Doubling down on a populist promise yesterday, Prime Minister Hun Sen ordered Phnom Penh’s water supplier not only to lower its rates, but also to compensate customers who had been charged extra under a new payment scheme introduced in May, saying the higher prices were unfair.

Having first alluded to the rate reduction in a speech to garment workers on Sunday, the premier yesterday in a Facebook post ordered the Ministry of Industry and Handicrafts to work with the Phnom Penh Water Supply Authority (PPWSA) to reinstate the old payment system, recalculate bills paid since it was introduced, and pay back the difference.

In response, the PPWSA – a publicly listed state-run utility company on the Cambodian Securities Exchange – immediately issued a letter vowing to refund the money and apologising to customers.

“We promise not to let such a mistake happen for a second time,” said the letter, which was disseminated via local media.

Though the letter characterised the higher prices as a mistake, PPWSA’s chief of accounting and finance, Ros Kimleang, said the rate hike was instated to boost revenue to pay back some $100 million in loans from development partners taken out to expand services.

“We follow the government plan that, by 2020, Phnom Penh residents need to have enough clean water, and to achieve that we need to invest more in treatment facilities,” he said.

Asked whether the prime minister’s intervention to curb prices would impact the company’s ability to pay the loans or expand its services, Kimleang said he believed the government and Ministry of Industry, which regulates water utilities, would have a plan to “ensure the organisation will sustainably operate in the future”.

The new water rates scheme, approved by Minister of Industry Cham Prasidh, split consumers into categories of consumption, with those at the highest end of the spectrum paying 1,450 riel per cubic metre.

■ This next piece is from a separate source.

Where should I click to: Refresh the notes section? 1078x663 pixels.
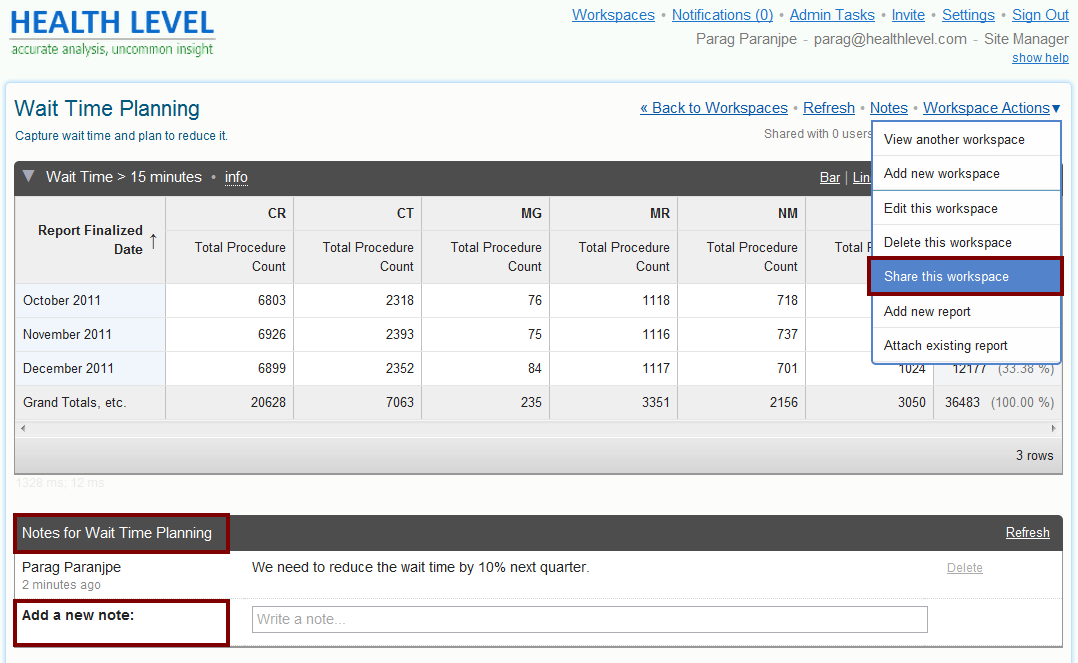pyautogui.click(x=1027, y=533)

On Sunday, Hun Sen said the maximum price would decrease to 800 riel per cubic metre.

In his post yesterday, the premier said he had received criticism about high prices from people on social media, a similar justification to ones employed for past measures widely considered populist ploys.

In one such move, he scrapped mandatory licensing for all drivers just as the Ministry of Interior was attempting to roll out a stricter Traffic Law, and in another, removed unpopular tolls on roads in contravention of agreements with the companies operating them.

Cambodia National Rescue Party lawmaker Son Chhay, for his part, said he approved of the decision, which he thought was “in the interests of ordinary people”.

But political analyst Ou Virak, founder of the Future Forum think tank, said such abrupt policy decisions by the premier undermined his ministers, and were designed to secure votes. But, even so, they were far from a surprise, he added.

“It’s a populist policy, but in most democracies around the world, politicians come up with populist policies,” Virak.

“The ministers stand to be always undermined by the prime minister, this has always been the case, he makes a decision and every decision before that is going to be the wrong decision, regardless.”